**Entries shown**
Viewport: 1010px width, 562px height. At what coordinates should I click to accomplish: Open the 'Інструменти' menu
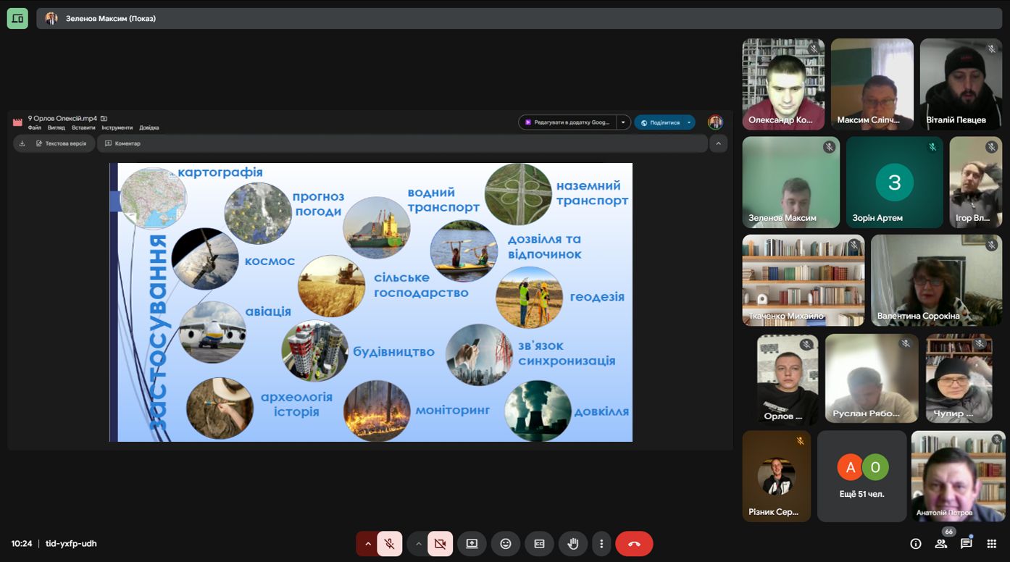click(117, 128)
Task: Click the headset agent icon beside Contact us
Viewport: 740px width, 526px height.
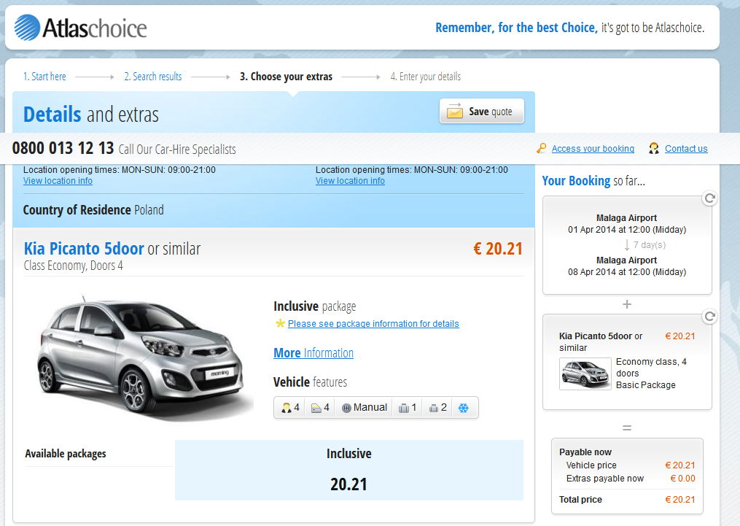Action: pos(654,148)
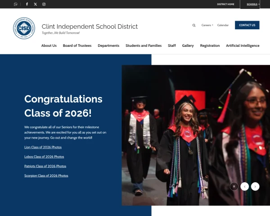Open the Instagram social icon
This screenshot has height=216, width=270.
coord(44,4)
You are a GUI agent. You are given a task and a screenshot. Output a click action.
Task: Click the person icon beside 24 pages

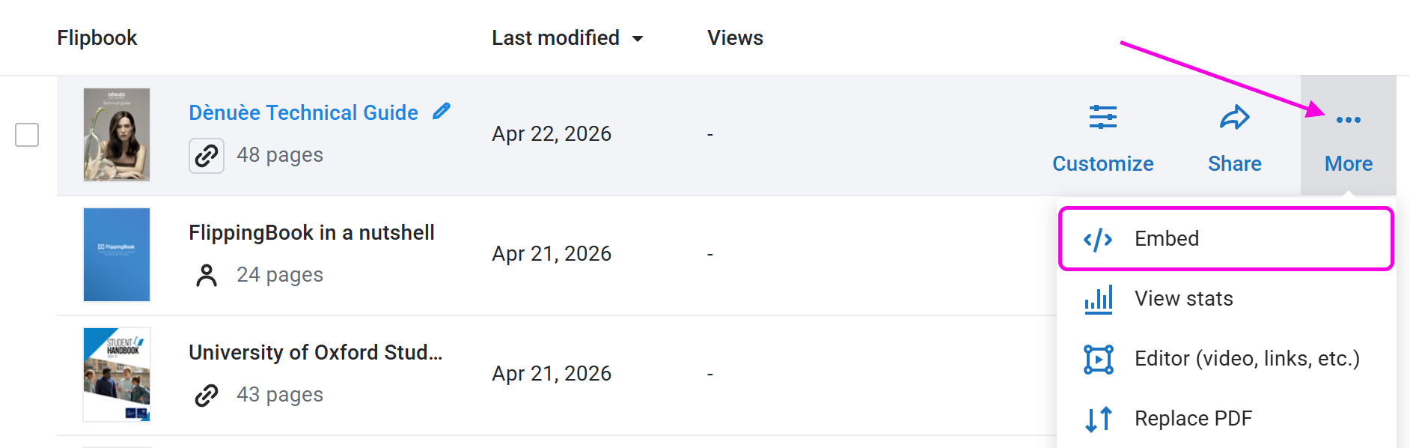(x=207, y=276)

---

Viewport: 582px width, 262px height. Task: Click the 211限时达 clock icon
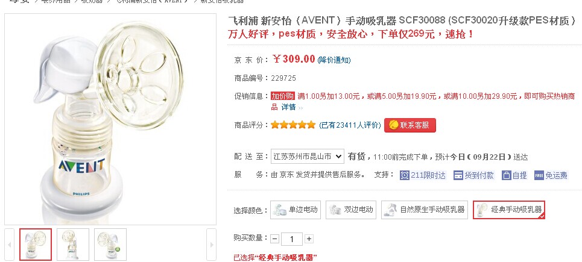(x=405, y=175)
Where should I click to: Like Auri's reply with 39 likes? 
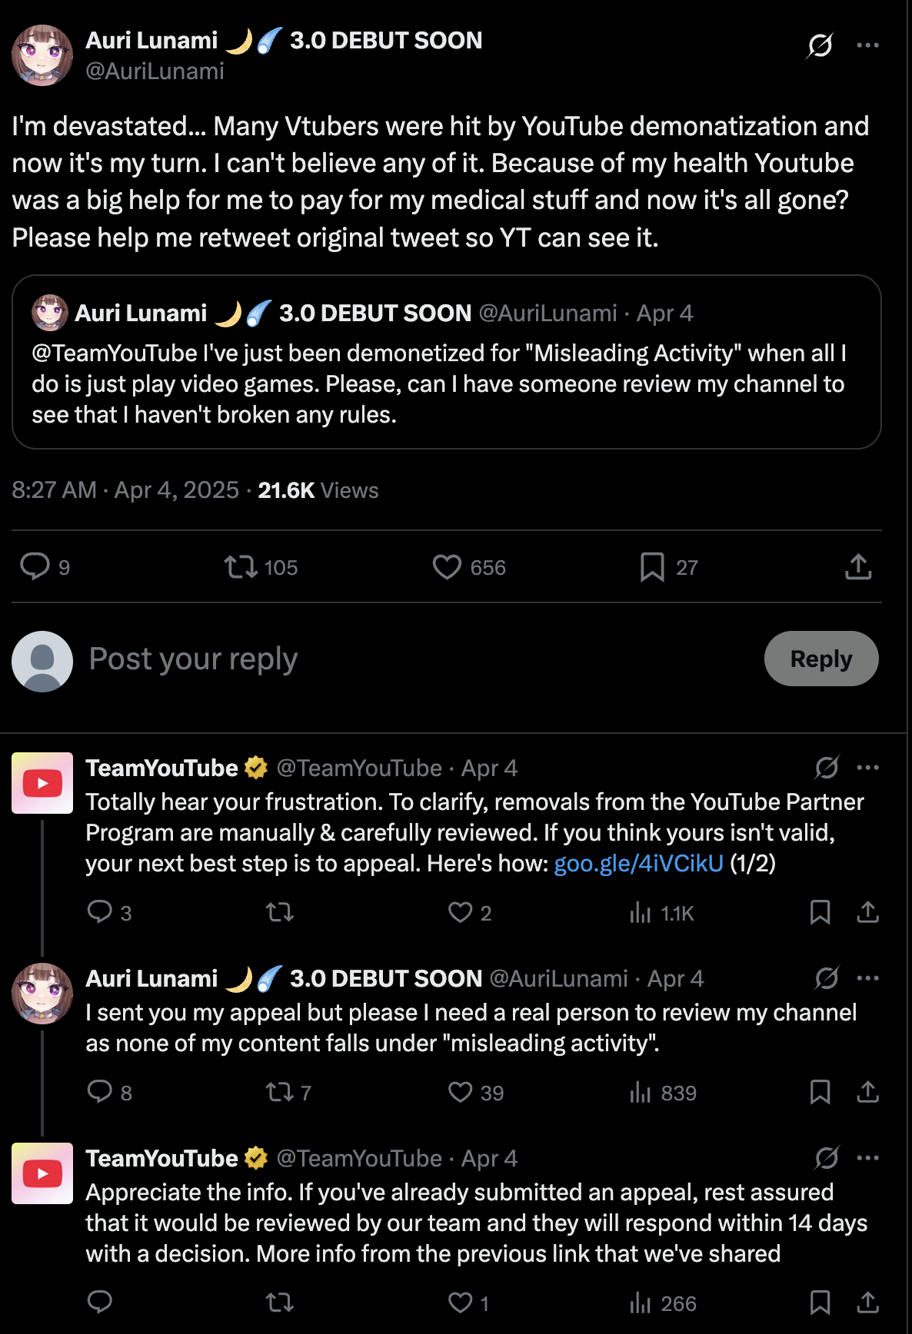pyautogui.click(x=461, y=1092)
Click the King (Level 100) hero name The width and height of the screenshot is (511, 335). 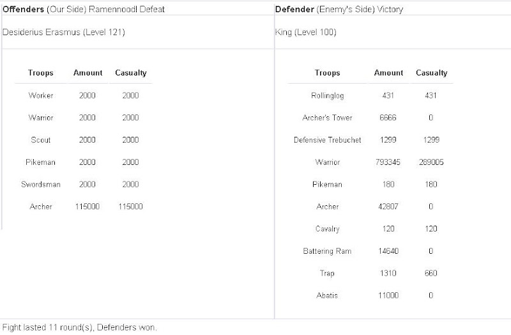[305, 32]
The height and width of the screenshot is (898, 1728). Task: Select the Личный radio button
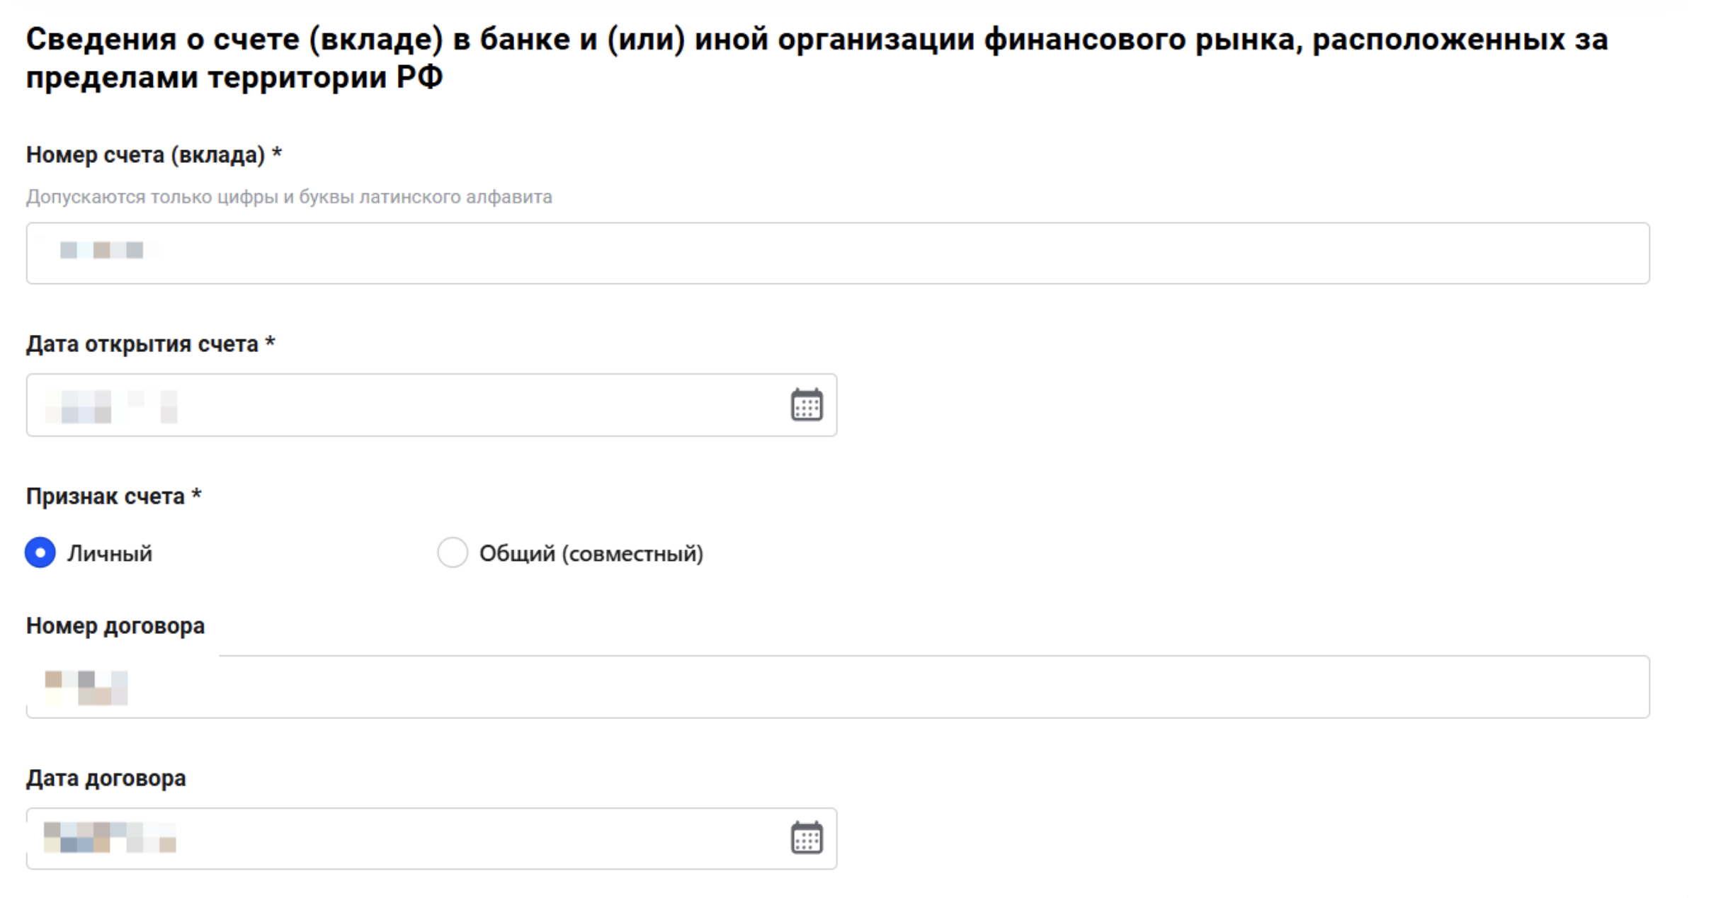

* * *

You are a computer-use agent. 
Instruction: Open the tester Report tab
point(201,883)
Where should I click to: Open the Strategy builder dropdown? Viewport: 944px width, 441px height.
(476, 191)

**The task**
Identify the lines above that contain the word "agent", then copy them.

**Solution**
Task: Click the headset agent icon beside Contact us
You are a GUI agent. You are given a task and a screenshot. Output a click action.
You are a computer-use agent. 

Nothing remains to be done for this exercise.